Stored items
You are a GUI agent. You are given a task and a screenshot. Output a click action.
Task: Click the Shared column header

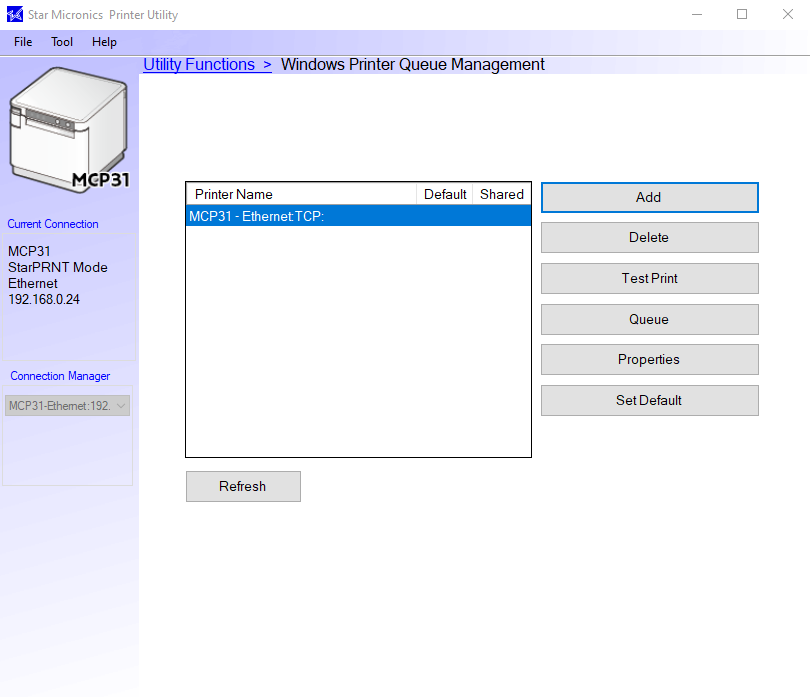click(501, 194)
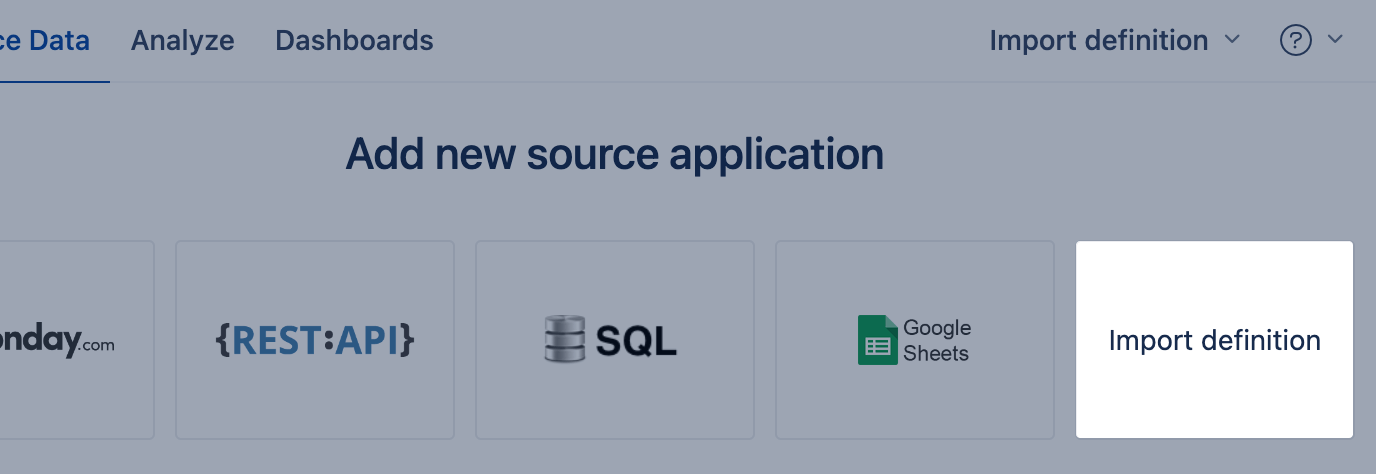The image size is (1376, 474).
Task: Open the Dashboards tab
Action: [x=354, y=41]
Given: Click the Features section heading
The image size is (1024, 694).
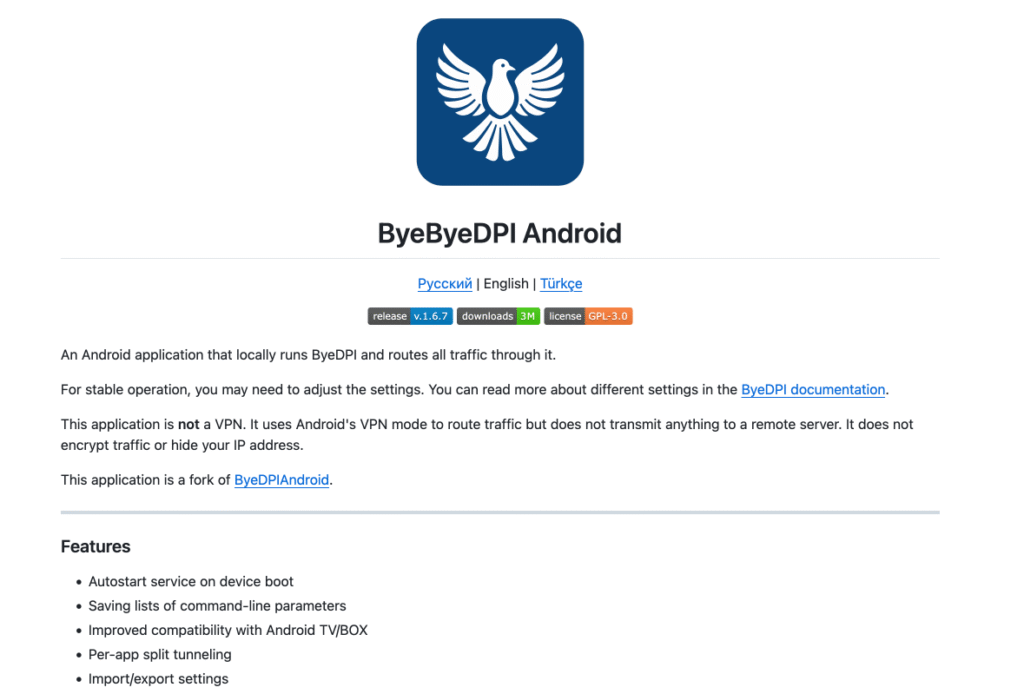Looking at the screenshot, I should coord(96,546).
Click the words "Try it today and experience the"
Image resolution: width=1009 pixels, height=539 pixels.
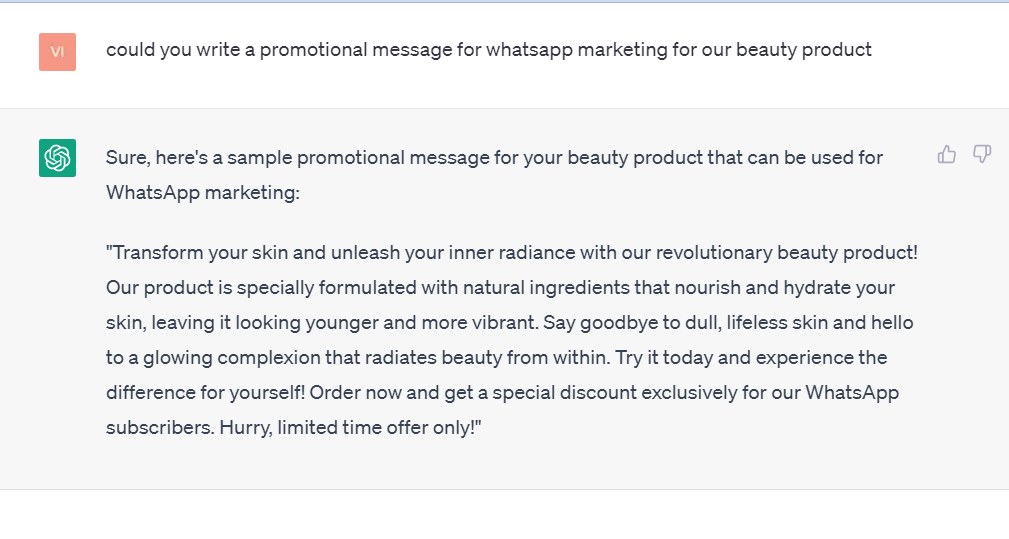coord(753,358)
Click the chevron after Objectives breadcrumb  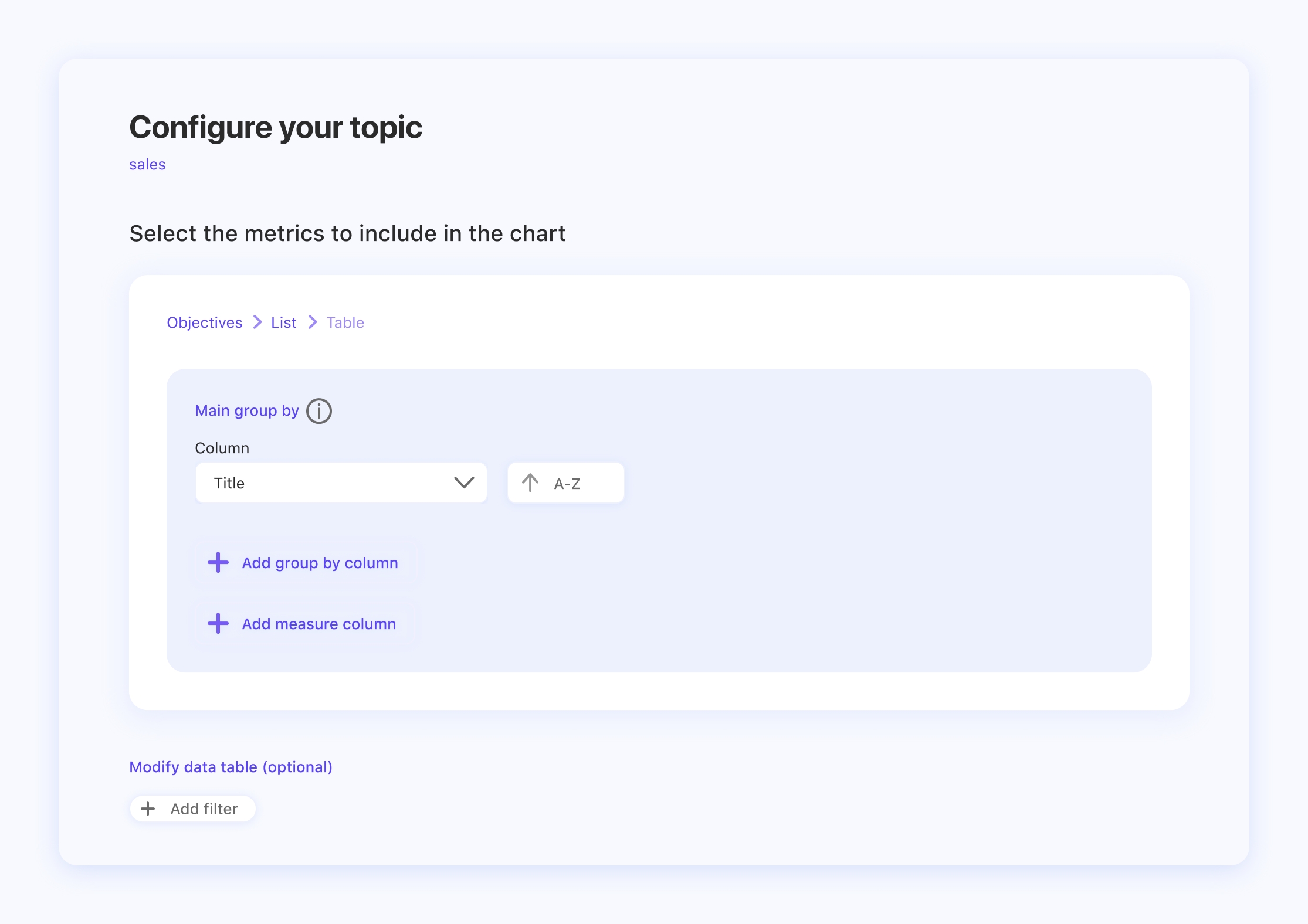tap(257, 322)
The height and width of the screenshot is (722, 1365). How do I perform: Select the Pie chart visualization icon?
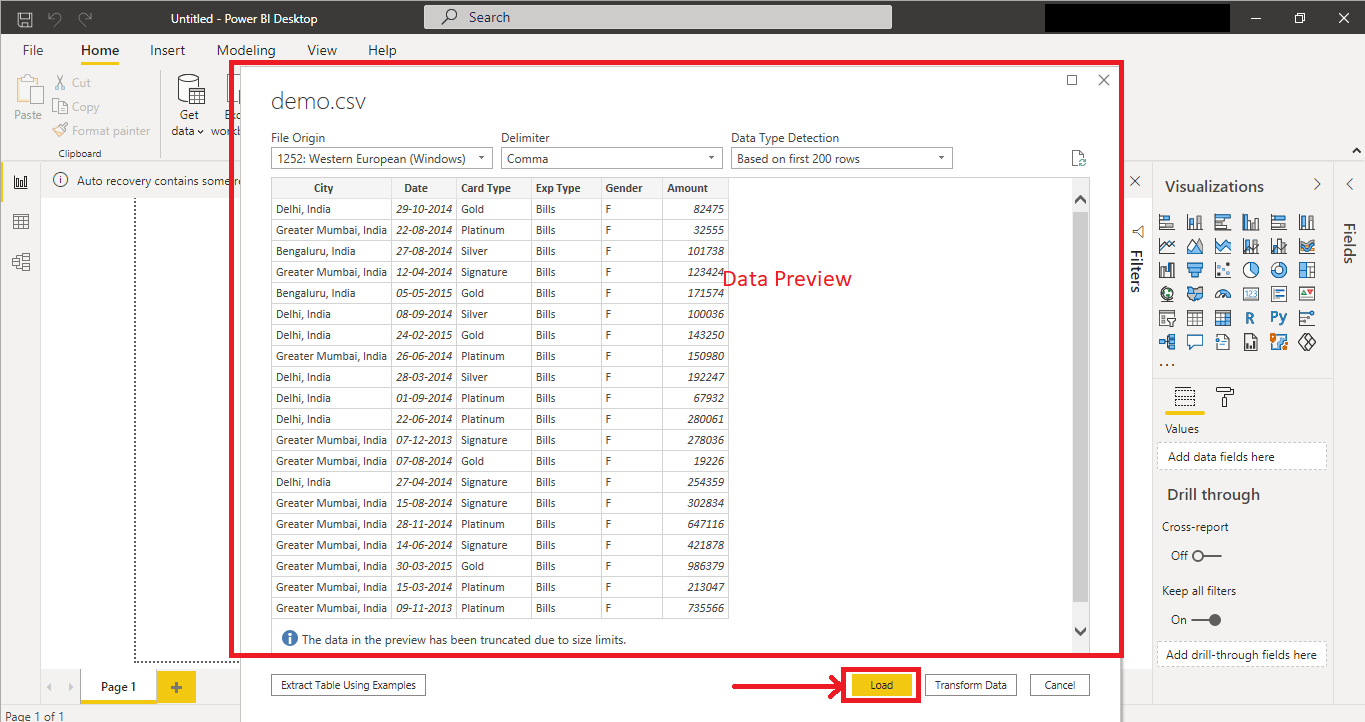click(1251, 269)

Work required:
Only the lines from the one with "The height and" through the final line of the entries above should be transcribed, exactly and without pictures.

Reply to the exercise:
The height and width of the screenshot is (722, 1365). How do I perform: Select the Pie chart visualization icon?
click(1251, 269)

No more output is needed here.